現在、上記のような様々なウェブサービスが存在していて、それぞれの目的や効用がよく見えなかったのですが、この本の唯一の図である「アーキテクチャ生態系マップ」(P28-29)を見ると、それぞれの関係が一目瞭然であり、非常に腑に落ちました。
全編に渡って飽きさせず、楽しく読める本ですが、特に私は、「時間」の共有について議論している第6章が気に入りました。
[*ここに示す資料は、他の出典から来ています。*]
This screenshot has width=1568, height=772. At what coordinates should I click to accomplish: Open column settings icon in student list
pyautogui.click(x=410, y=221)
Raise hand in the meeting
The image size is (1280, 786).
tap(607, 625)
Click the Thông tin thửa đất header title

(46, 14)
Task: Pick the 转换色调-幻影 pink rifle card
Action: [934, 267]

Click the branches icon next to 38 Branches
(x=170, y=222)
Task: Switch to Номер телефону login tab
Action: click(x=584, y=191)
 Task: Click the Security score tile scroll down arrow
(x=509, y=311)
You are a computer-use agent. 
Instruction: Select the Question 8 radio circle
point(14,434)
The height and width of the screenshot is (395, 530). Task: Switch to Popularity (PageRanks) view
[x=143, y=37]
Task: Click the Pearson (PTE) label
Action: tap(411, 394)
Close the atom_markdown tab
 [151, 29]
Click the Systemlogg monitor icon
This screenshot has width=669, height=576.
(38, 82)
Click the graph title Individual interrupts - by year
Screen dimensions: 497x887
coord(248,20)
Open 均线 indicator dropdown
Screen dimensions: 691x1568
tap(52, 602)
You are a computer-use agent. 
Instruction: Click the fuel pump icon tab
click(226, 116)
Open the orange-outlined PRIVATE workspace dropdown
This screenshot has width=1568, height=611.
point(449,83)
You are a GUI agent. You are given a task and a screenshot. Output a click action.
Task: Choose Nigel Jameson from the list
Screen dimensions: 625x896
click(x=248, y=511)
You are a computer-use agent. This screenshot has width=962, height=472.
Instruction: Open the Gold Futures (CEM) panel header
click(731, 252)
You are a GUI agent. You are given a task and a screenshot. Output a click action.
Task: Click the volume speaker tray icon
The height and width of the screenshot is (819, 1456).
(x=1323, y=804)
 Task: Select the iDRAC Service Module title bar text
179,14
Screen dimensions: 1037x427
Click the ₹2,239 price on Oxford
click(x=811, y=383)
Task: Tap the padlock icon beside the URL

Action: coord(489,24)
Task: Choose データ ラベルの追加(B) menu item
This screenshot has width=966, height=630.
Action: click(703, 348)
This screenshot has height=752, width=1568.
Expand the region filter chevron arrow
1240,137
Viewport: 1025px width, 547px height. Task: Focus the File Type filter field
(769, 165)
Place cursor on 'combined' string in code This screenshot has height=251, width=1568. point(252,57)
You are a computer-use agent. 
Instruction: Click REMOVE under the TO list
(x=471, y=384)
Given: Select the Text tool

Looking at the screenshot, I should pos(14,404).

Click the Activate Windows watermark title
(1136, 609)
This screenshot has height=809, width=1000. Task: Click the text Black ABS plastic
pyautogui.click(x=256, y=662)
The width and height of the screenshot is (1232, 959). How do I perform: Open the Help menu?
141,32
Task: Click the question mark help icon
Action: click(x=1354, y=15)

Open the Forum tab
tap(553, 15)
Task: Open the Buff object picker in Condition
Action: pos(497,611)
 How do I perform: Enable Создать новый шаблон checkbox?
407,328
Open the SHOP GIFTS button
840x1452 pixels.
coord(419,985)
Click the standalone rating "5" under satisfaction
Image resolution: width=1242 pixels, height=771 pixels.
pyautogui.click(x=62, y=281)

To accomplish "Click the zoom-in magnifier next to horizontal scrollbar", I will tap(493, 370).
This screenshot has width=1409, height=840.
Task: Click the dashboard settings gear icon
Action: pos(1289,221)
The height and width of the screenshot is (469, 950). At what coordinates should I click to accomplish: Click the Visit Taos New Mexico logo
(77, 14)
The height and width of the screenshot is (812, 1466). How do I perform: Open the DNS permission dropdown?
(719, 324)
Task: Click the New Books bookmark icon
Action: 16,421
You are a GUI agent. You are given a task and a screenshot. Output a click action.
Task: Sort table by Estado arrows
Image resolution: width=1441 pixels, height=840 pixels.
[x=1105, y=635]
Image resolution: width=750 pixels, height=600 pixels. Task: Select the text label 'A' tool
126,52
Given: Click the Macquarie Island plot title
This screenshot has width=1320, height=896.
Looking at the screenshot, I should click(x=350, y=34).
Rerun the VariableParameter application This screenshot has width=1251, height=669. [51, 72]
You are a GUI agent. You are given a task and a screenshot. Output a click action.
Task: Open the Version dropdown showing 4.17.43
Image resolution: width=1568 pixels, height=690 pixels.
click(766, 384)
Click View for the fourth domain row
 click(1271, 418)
『ユーチューブが動画コンテンツの共有であるのに対し、ニコニコ動画は「体験の共有」であり、”疑似同期性”により一体感(シンクロ感)を生み出している。』
なるほど、そういうことですか。
『なぜ日本のウェブ上だけにそのようなサービスが登場してきたのか?それは、2ちゃんねる、ミクシィといった日本特殊型のソーシャルウェアが土壌としてあり、さらに進化の原動力となっているのが「繋がりの社会性」である。ニコニコ動画は「繋がりの社会性」を実現するためのアーキテクチャとして生まれてきた。』
そうだったのか、そこまで言い切られると爽快ですらあります。
そもそも、人間には”つながりたい”という欲求があるらしいのですが、個々人の”つながりたい”という欲求と、日本人特有の距離感の相互作用ということが「繋がりの社会性」ということでしょうか。
さらに、
『ニコニコ動画では、「メタレベル」から動画という「オブジェクト」にツッコミを入れ、その対象をネタ的に享受可能なものへとズラしていくコミュニケーション。・・・・そのツッコミの作法こそ、まらに2ちゃんねるという先行するソーシャルウェアのコミュニケーション作法を継承したものになっています。』
ネット上のコミュニケーションの本質的な部分を指摘しているようにも思われます。コンテンツだけではなく、コンテキストまでをも共有して、よりコミュニケーションを深めていく作法の一つであると理解しました。
他の視点からの議論も面白いので、おすすめの一冊です。